Malaysia’s first stimulus plan last year was inadequate. So the government unveiled a second stimulus program this month. In his speech at the Parliament, Malaysia’s Deputy Prime Minister and Finance Minister defended the stimulus package:

The thrusts of the Stimulus Package are as follows:
- First : Reducing Unemployment and Increasing Employment Opportunities;
- Second : Easing the Burden of the Rakyat, in particular, the Vulnerable Groups;
- Third : Assisting the Private Sector in Facing the Crisis; and
- Fourth : Building Capacity for the Future.

He adds that “The Government is confident that the strategies and measures outlined in this Stimulus Package are comprehensive to prevent our economy from slipping into deep recession.”

We cannot depend on orthodox economic recovery policies. We must be bold in formulating innovative approaches to deal with the crisis. This is a very challenging time for all of us. We must be ready and strong to face the challenges ahead. We must draw upon our past experience to overcome the crisis.

myAsylum thinks the stimulus plan will not work:

Bailout sounds bad, but stimulus sounds positive, even though if analyzed, the RM 60B package doesn’t seem like it was designed to stimulate much of anything that can be construed as productive. Except maybe stimulate the public sector into growing even more bloated than it already is

E Contrario points out that the package does not address unemployment and poverty in Malaysia:

The package left out institutional reforms, made no mention in strengthening regulatory mechanism and improvement of economic governance.

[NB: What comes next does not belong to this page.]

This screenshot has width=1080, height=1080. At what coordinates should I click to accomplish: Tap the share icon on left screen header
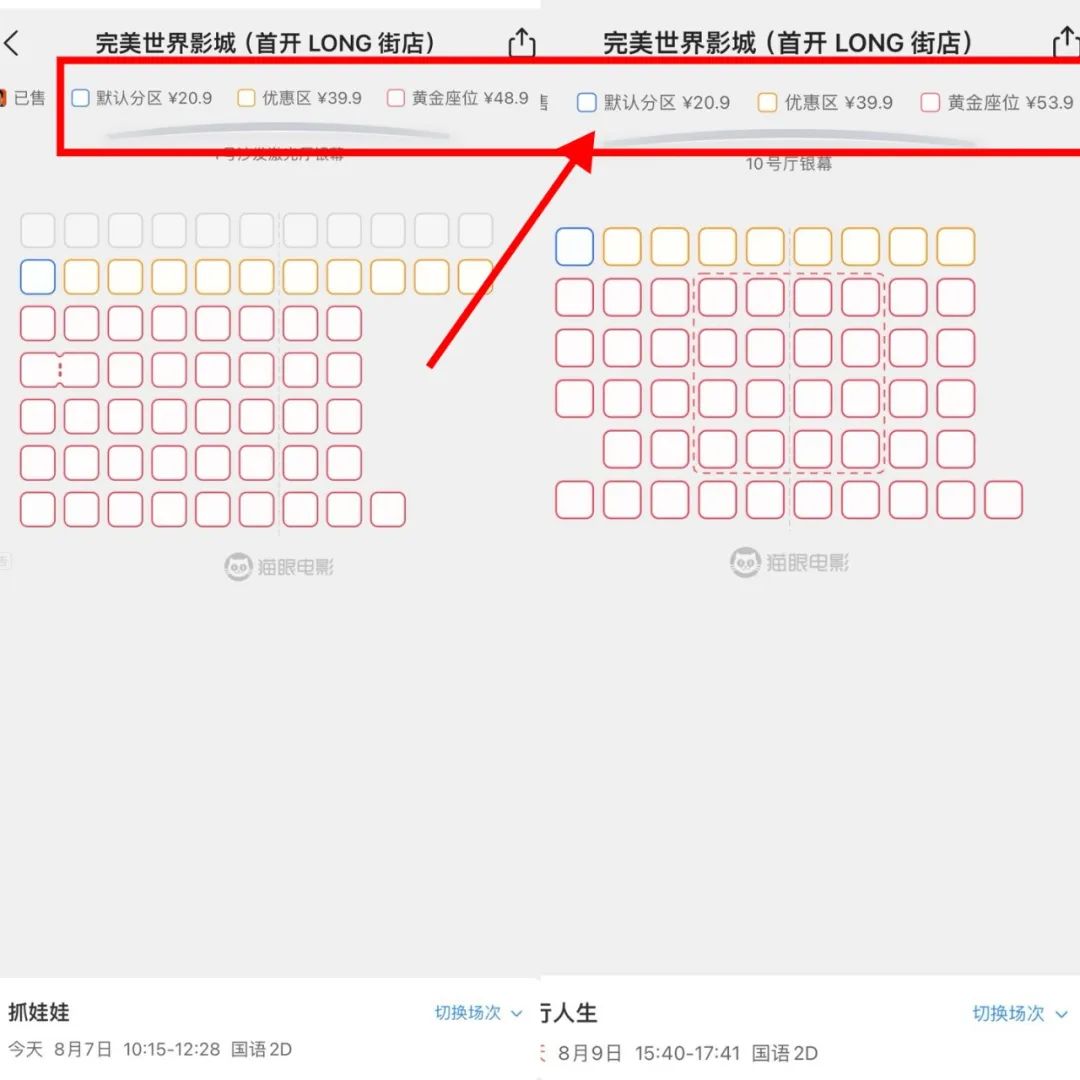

As a result, we learn nothing from the crisis. We have not even embarked on any serious institutional reforms after we were hit by 1997 Asian Financial Crisis.

The package has not addressed the crisis of massive unemployment and escalating poverty, especially urban poverty.

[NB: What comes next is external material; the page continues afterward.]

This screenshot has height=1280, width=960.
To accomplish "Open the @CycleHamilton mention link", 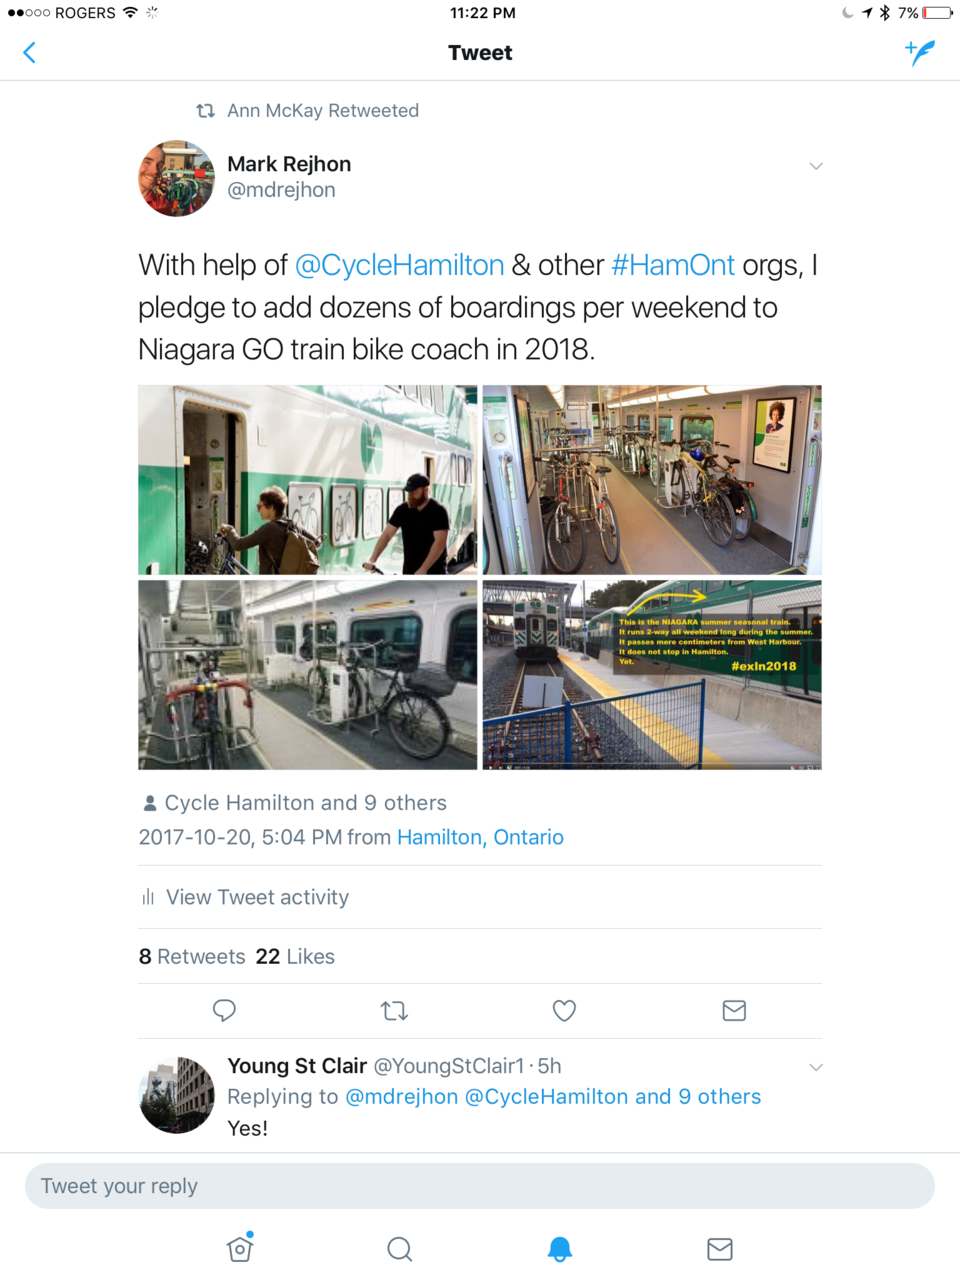I will [399, 265].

We are uncertain what will be mechanism to ensure funds injected into the economy can ‘trigger’ down to the bottom of the society. While uttering rhetorics against rampant neo-liberalism, the Government seems to blindly believe in the market to do the distribution.

Malaysian Economic Front hopes the stimulus will revive the economy in less than two years:

We must consider that government spending will never be able to restore or create demands to match for the demand of our goods before the economic downturn occurs. Due to the lower exports, our manufacturing sector will contract and capacity will be cut down to a sustainable levels Therefore plans must be laid to absorb retrenched workers from the affected sector.

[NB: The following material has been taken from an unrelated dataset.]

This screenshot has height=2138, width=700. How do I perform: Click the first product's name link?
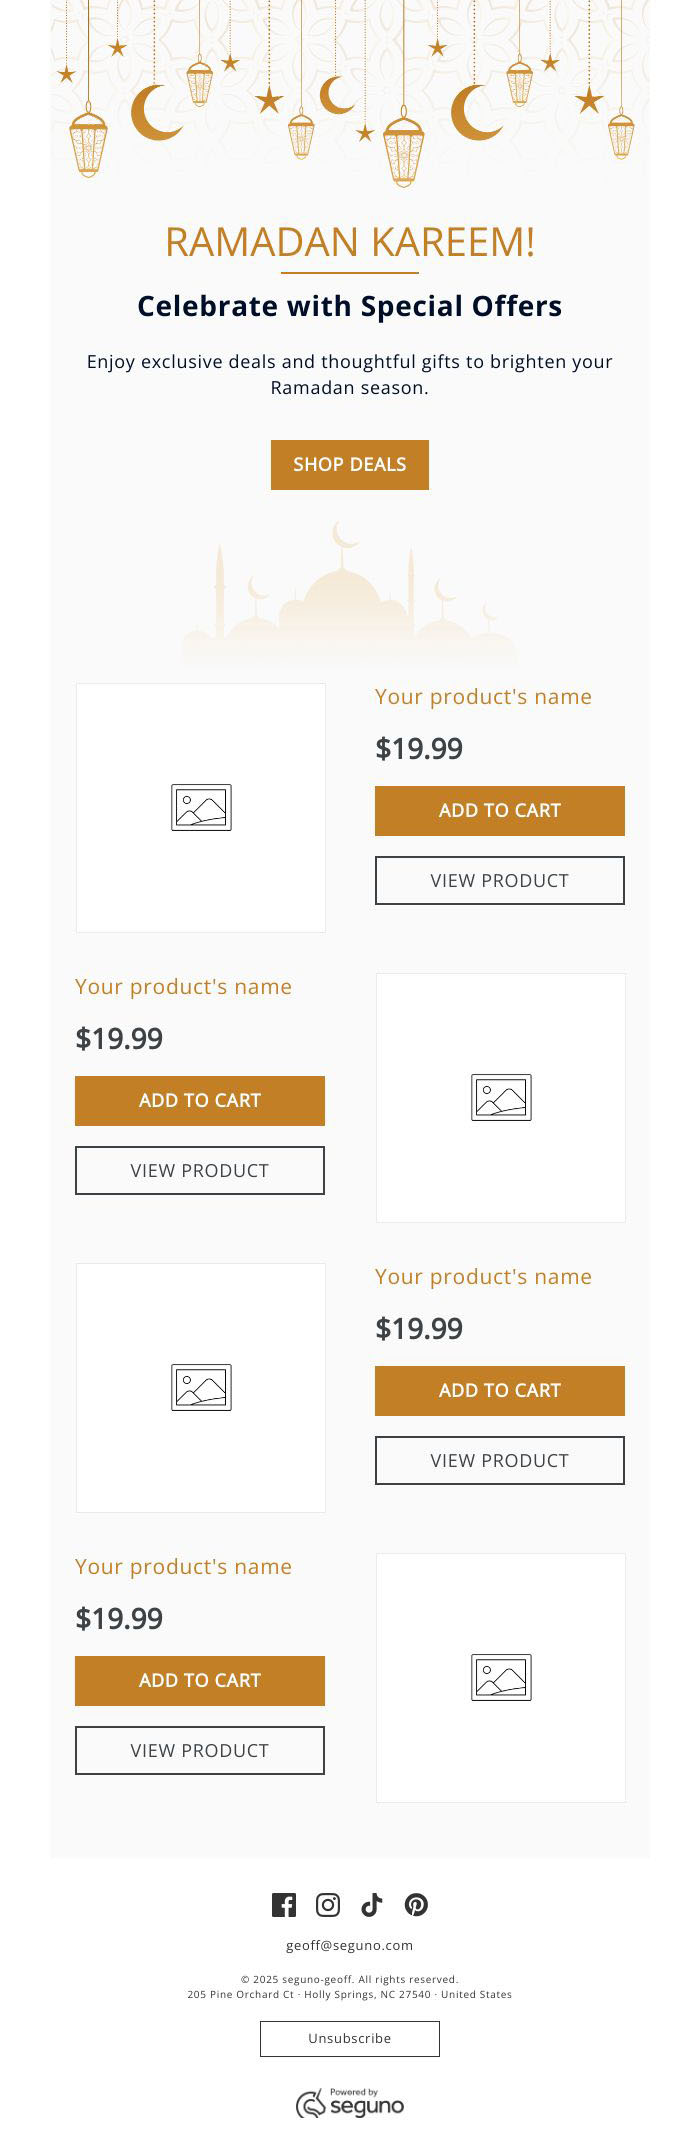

When the stimulus was announced, it failed to inspire the stock market. Anil Netto notes that the stimulus plan is viewed as “belated official recognition that the country is being hard hit by the global economic and financial turbulence, with worse to come.” In a funny post, Art Harun instructs readers on how to earn from the stimulus.

Part of the stimulus involves scholarships for post-graduate studies. However, only few candidates are applying.

A member of Parliament lists his economic proposals. Vijay also suggests the following:

- Barter trade to partially circumvent commodity speculators, for example we can exchange our palm oil with Saudi Arabia for their crude oil.

- Unless you can prove that our country is in imminent danger of invasion, sell the scorpene submarines and other military hardware then use the proceeds to upgrade public transportation.

- Retrain a segment of fishermen to do fish farming, to stabilize the price of this diminishing resource, preserve marine ecosystems and save on diesel subsidies.

- Do away with internet provider monopoly, Streamyx service is so bad that businesses that rely on the wired world have had second thoughts about setting up shop here.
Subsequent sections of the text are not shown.